Studio album by Bryan Rice
- Released: 24 April 2006
- Recorded: 2005–2006
- Genre: Pop
- Length: 40:42
- Label: EMI; Boom!;
- Producer: Frederik Andersson; Chief 1; Thomas Gustafsson; Jonas JebergHugo Lira; Ian-Paolo Lira; Pelle Nylén; Remee; Bryan Rice (co-exec.) Harry Sommerdahl; (exec.); Michael Bernhard (co-exec.);

Bryan Rice chronology
|  | Confessional (2006) | Good News (2007) |

Singles from Confessional
- "No Promises" Released: 22 October 2005; "Homeless Heart" Released: 24 April 2006; "Can't Say I'm Sorry" Released: 30 October 2006;

= Confessional (Bryan Rice album) =

Confessional is the debut album by Danish pop singer Bryan Rice.

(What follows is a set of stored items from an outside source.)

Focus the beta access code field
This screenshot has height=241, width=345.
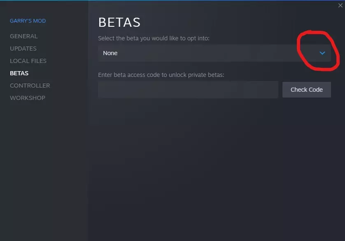point(188,90)
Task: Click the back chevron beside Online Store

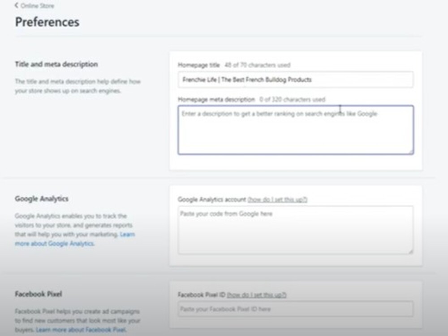Action: pos(16,6)
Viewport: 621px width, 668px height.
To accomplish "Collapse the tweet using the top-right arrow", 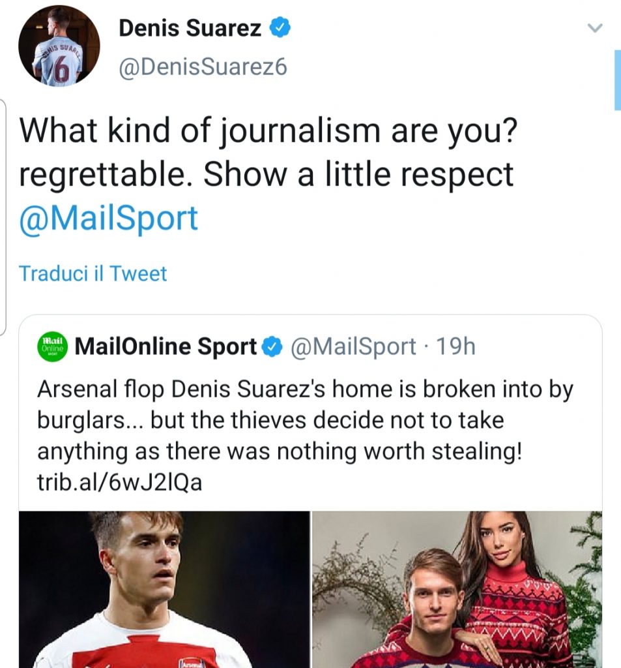I will 594,28.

It was released in Denmark on 24 April 2006 by EMI. The album includes the lead single "No Promises", which was a huge hit in Denmark in late 2005/early 2006, before Shayne Ward covered the song. The album reached No. 4 in the official Danish album chart.

==Track listing==

| No. | Title | Writer(s) | Producer(s) | Length |
|---|---|---|---|---|
| 1. | "Confessional" | Steve Lee; Tina Harris; Pete Gordeno; Jamie Hartman; | Thomas Gustafsson; Ian-Paolo Lira; Hugo Lira; | 4:12 |
| 2. | "No Promises" | Jonas Schrøder; Lucas Sieber; | Chief 1 | 3:54 |
| 3. | "Homeless Heart" | Andreas Carlsson; Desmond Child; Harry Sommerdahl; | Sommerdahl | 3:02 |
| 4. | "Can't Say I'm Sorry" | Carlsson; Pelle Nylén; | Nylén; Frederik Andersson; | 3:47 |
| 5. | "We Can" | Henrik Korpi; Mathias Wollo; Tom Nichols; | Chief 1 | 3:49 |
| 6. | "Not Enough" | Harris; Christian Walz; Mo Brandis; | Jonas Jeberg | 4:06 |
| 7. | "Fragile" | Harris; Alan Bremner; Jamie Hartman; Liz Winstanley; | Chief 1 | 3:30 |
| 8. | "Where Do You Go" | Rice; Schrøder; Lucas Sieber; Lars Pedersen; Niels Brinck; | Chief 1 | 3:46 |
| 9. | "In Your Room" | Carlsson; Lisa Greene; Gareth Gates; | Sommerdahl | 3:29 |
| 10. | "The Last Two on Earth" | Carlson; Greene; Sommerdahl; Storm Lee; | Sommerdahl | 3:33 |
| 11. | "Crying Shame" | Silje Nergaard; Michael McGurk; | Sommerdahl | 3:29 |

==Charts==
===Weekly charts===

| Chart (2006/07) | Peak position |
|---|---|
| Danish Albums (Hitlisten) | 4 |

==Certifications==

| Region | Certification | Certified units/sales |
| Denmark (IFPI Danmark) | Gold | 20,000^{^} |
^{^} Shipments figures based on certification alone.